(Stored items)
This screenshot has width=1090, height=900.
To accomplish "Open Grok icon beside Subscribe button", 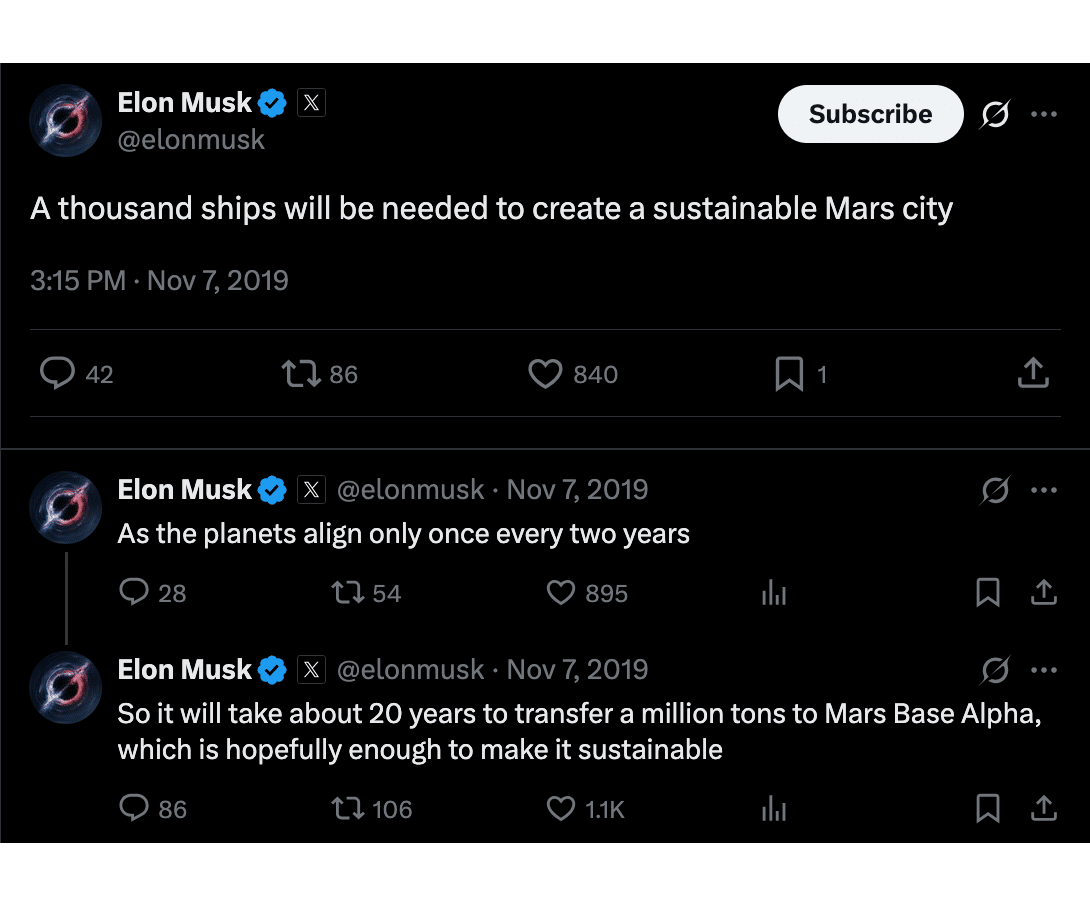I will pos(995,115).
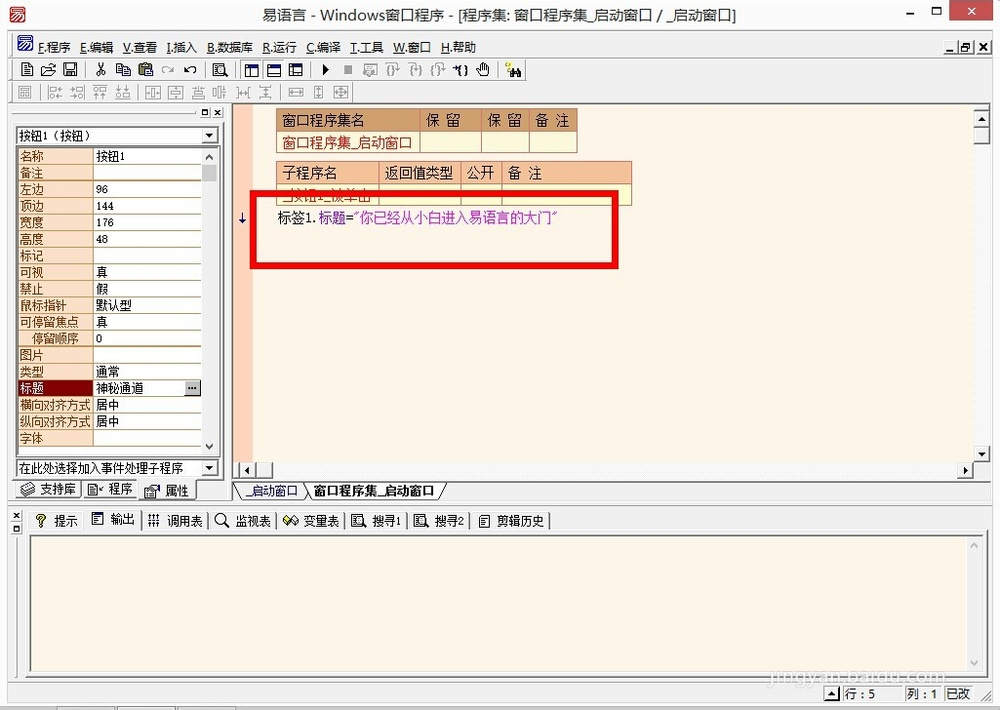
Task: Click the Paste clipboard icon
Action: point(145,70)
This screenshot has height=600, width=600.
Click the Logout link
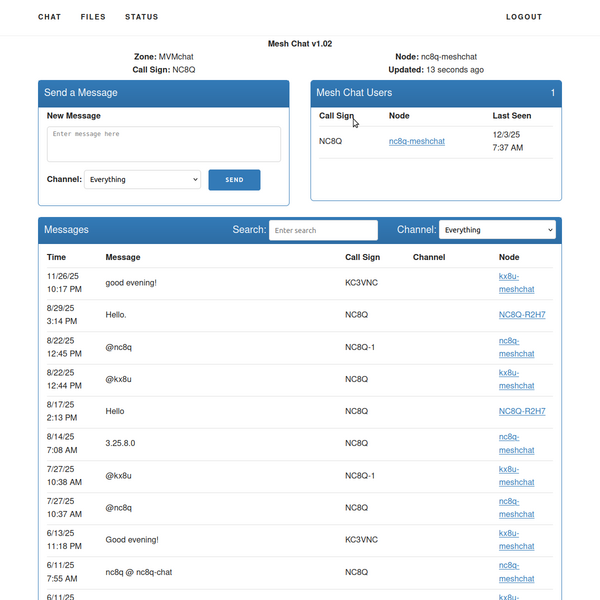(x=524, y=17)
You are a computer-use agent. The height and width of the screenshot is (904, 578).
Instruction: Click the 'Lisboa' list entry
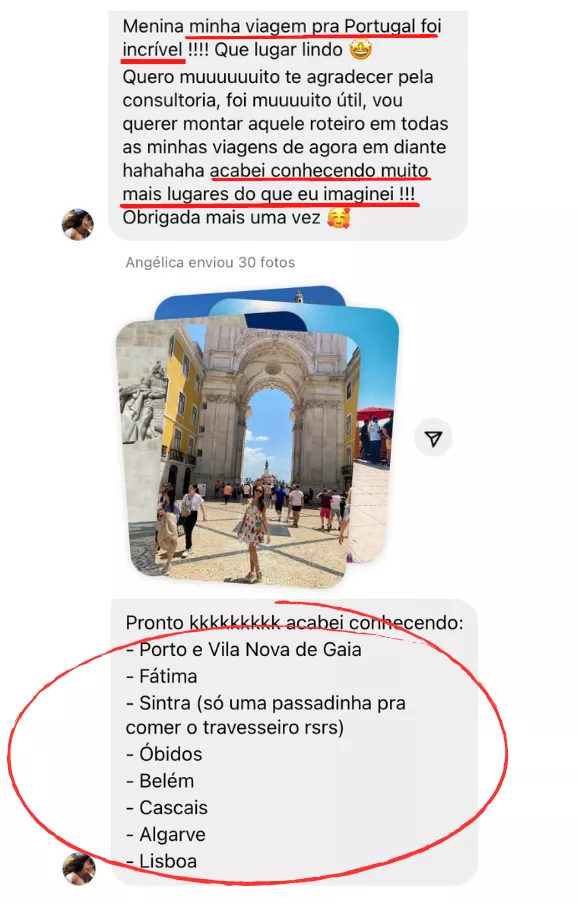pos(161,861)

◆ WHAT TO WORK ON ◆
Output only these lines, word for word: the line containing "Click the Logout link" and every line after it through the last line of the data. Omit the pictures.

◆ WRITTEN ANSWER ◆
Click the Logout link
(x=524, y=17)
You are a computer-use agent. The height and width of the screenshot is (904, 578).
Instruction: Click the 'Lisboa' list entry
pos(161,861)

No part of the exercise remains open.